| Exercise aim |
Every line below must come back exactly as it stands, with the images omitted.

──────── Records for this task ────────

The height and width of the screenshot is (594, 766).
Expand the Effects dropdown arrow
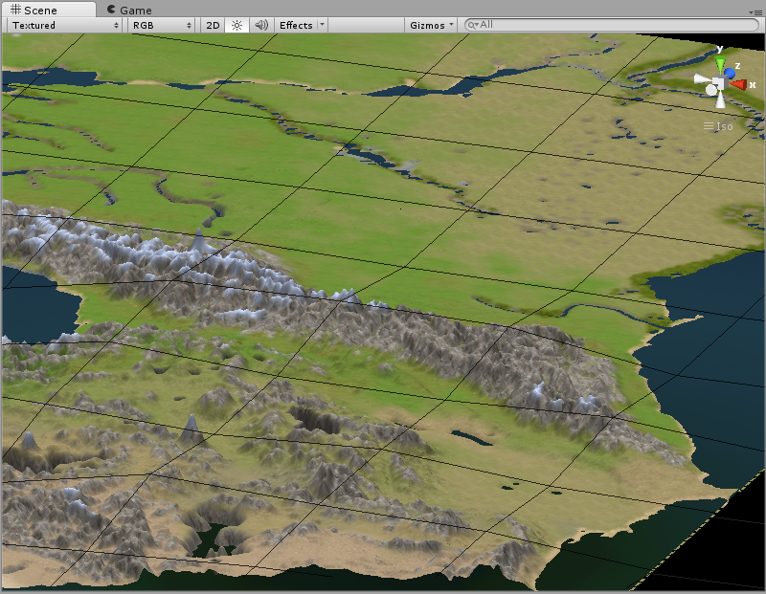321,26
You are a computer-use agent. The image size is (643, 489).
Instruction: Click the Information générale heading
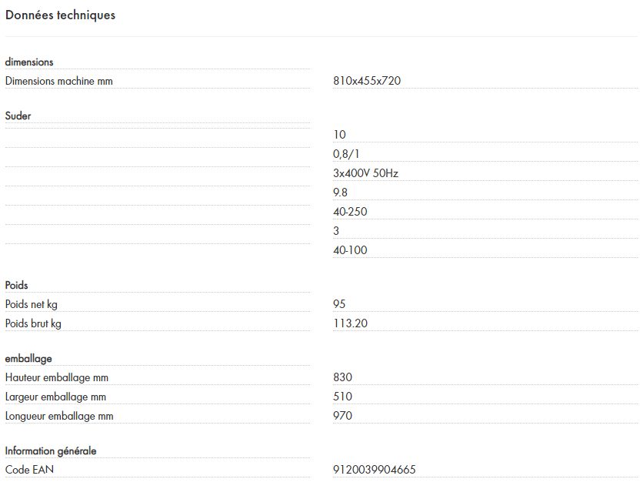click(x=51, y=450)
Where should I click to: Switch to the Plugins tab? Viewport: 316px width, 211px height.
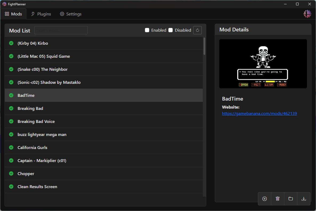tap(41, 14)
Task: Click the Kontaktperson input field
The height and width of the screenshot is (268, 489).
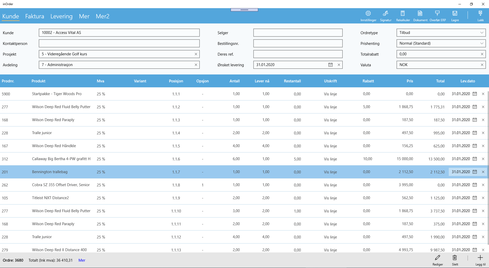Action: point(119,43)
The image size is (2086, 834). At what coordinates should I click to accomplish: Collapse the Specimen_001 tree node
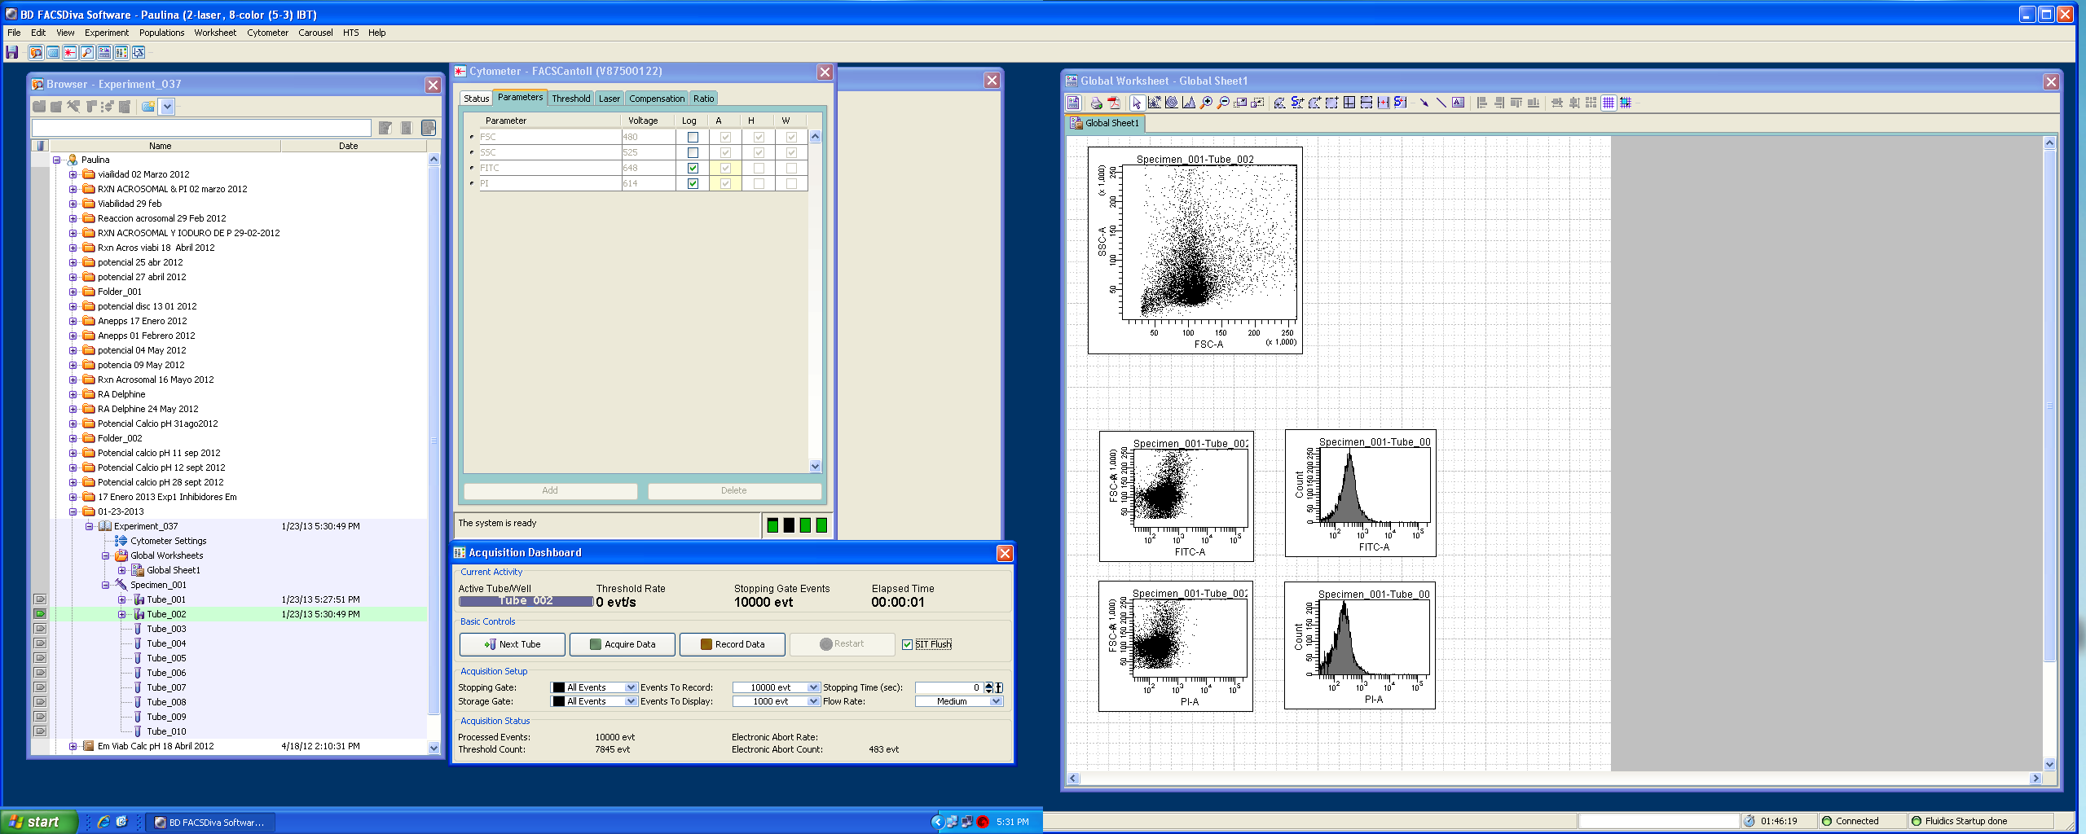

────────

| Solved problem |
The height and width of the screenshot is (594, 766).
Expand the Effects dropdown arrow
321,26
You are a computer-use agent. The image size is (643, 489).
Instruction: Click the Information générale heading
click(x=51, y=450)
Where should I click to: Switch to the Plugins tab? Viewport: 316px width, 211px height.
tap(41, 14)
Task: Click the Kontaktperson input field
The height and width of the screenshot is (268, 489).
Action: point(119,43)
The image size is (2086, 834). At what coordinates should I click to accomplish: Collapse the Specimen_001 tree node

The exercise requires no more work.